Die erneute erkennungsdienstliche Behandlung des Klägers knapp drei Jahre nach der letzten Abnahme ist auch verhältnismäßig. Finger- und Handflächenabdrücke eines Menschen sind zwar grundsätzlich von Natur aus unveränderlich. Es ist allerdings anerkannt, dass insbesondere Verletzungen mit späterer Narbenbildung, mechanische oder chemische Beanspruchung, vor allem bei Personen, die viel mit den Händen arbeiten, Krankheiten und nicht zuletzt der natürliche Alterungsprozess Veränderungen der Haut bewirken können, die zumindest den Abgleich von Tatortspuren mit älteren Finger- und Handflächenabdrücken erschweren oder sogar unmöglich machen können und deshalb eine erneute Abnahme grundsätzlich zulässig ist (vgl. Nds. OVG, Urteil vom 21.02.2008 - 11 LB 417/07 -, juris und Urteil vom 28.06.2007 - 11 LC 372/06 -, www.dbovg.niedersachsen. de). Das Nds. OVG hat bei einem Erwachsenen einen Zeitraum von fünf Jahren für die Durchführung einer erneuten vollständigen Erkennungsdienstlichen Behandlung unter Abnahme von Zehnfinger- und Handflächenabdrücken unter Heranziehung der erkennungsdienstlichen Richtlinien des Bundeskriminalamts (Stand: 18.8.2004, Bundeskriminalblatt 2004 Nr. 244, Ziffer 5.2.2 Satz 2, 2. Spiegelstrich) als zulässig angesehen (Urteil vom 21.02.2008, a.a.O.). Die Beklagte beruft sich bei der erneuten erkennungsdienstlichen Behandlung des Klägers auf Ziffer 5.2.2. 1. Spiegelstrich dieser Richtlinie. Danach ist eine vollständige erkennungsdienstliche Behandlung bei Personen unter 18 Jahren nach einer Zeitspanne von einem Jahr notwendig. Dagegen bestehen keine Bedenken. Herr H. hat in der mündlichen Verhandlung überzeugend dargelegt, warum in Bezug auf Jugendliche ein kürzerer Zeitraum zwischen zwei erkennungsdienstlichen Behandlungen als bei Erwachsenen notwendig ist.

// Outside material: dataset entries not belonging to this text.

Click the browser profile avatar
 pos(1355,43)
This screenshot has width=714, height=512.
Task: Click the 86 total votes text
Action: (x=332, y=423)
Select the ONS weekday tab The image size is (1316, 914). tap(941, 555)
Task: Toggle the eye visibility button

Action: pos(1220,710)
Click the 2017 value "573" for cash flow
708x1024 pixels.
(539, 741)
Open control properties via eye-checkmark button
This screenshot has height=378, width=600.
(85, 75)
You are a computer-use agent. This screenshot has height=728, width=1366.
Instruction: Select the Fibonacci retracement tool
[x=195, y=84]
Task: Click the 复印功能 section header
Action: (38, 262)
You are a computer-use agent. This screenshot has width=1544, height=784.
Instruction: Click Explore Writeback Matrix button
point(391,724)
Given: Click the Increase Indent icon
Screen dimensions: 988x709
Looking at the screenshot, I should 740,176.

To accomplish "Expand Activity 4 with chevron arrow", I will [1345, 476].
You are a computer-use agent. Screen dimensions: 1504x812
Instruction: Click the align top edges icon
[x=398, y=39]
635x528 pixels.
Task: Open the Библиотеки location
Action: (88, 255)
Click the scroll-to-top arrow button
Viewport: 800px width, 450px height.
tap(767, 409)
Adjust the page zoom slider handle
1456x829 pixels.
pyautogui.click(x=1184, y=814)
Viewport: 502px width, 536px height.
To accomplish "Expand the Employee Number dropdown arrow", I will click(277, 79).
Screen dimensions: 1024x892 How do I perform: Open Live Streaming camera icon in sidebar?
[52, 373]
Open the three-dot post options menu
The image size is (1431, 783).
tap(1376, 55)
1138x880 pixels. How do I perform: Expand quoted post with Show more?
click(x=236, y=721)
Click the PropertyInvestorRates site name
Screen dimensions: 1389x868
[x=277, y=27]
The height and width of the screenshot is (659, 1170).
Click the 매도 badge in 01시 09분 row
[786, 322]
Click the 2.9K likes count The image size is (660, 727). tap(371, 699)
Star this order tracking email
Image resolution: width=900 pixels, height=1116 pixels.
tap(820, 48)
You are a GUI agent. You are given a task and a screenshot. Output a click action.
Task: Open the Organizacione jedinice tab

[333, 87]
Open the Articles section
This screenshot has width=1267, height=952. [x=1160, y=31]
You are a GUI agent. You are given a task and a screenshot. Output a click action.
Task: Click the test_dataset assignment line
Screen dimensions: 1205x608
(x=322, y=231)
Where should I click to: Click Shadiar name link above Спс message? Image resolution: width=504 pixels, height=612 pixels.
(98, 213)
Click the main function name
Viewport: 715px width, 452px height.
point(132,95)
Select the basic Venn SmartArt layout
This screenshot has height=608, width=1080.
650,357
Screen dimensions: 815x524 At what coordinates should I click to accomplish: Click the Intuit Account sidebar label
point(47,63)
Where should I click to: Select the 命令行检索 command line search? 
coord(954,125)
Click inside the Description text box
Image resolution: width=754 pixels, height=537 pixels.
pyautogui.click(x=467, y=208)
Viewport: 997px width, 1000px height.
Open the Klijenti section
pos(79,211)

So erläuterte er, dass sich die Fingerabdrücke ihrem Grunde nach nicht veränderten, aber hinsichtlich ihrer Größe. Durch das Wachstum in der Zeit bis zum 18. Lebensjahr veränderten sich die Größenverhältnisse bei den Finger-, Handflächen- und Handkantenabdrücken. Das polizeiliche Informationssystem sei darauf angelegt, Tatortspuren mit dem vorhandenen Datenbestand abzugleichen. Es sei davon auszugehen, dass das System wegen der unterschiedlichen Größenverhältnisse die Finger- bzw. Handflächenabdrücke eines 14jährigen Jugendlichen nicht Tatortspuren desselben Jugendlichen im Alter von 17 oder 18 zuordnen könne. Das in Göttingen verwendete System entspreche dabei dem neusten Stand der Technik. Das Gericht folgt diesen überzeugenden Ausführungen. Eine längere Zeitspanne ist auch nicht mit Blick auf das Paßgesetz gerechtfertigt. Nach § 5 Abs. 1 Satz 2 PaßG beträgt die Gültigkeit eines Reisepasses bei Personen, die das 24. Lebensjahr noch nicht vollendet haben, sechs Jahre. Der Pass enthält inzwischen auch Fingerabdrücke (§ 4 Abs. 3 PaßG). Zu der unterschiedlichen Behandlung erklärte Herr H., dass der Abgleich von Fingerabdrücken in einem Pass durch eine völlig andere Technik erfolgen. Es werde nämlich nur der Fingerabdruck des Passinhabers mit dem Abdruck im Pass verglichen und nicht mit einer großen Anzahl von Fingerabdrücken wie im Polizeisystem. Dadurch sei der Abgleich wesentlich leichter und die Größenverhältnisse spielten keine entscheidende Rolle. Dies hält das Gericht für nachvollziehbar. Die Abnahme von Finger- und Handflächenabdrücken nach drei Jahren ist deshalb nicht zu beanstanden.
Dies gilt erst recht für die erneute Aufnahme von Lichtbildern bzw. Portraitaufnahmen sowie die Feststellung äußerer körperlicher Merkmale, denn im Alter bis 18 Jahren verändern sich Jugendliche durch das Wachstum und Herausbilden der eigenen Persönlichkeit äußerlich wesentlich. Handkantenabdrücke des Klägers lagen bisher noch nicht vor, weil diese Maßnahme erst mit Einführung des neuen Systems im Jahr 2008 in die erkennungsdienstlichen Behandlung mit aufgenommen worden ist.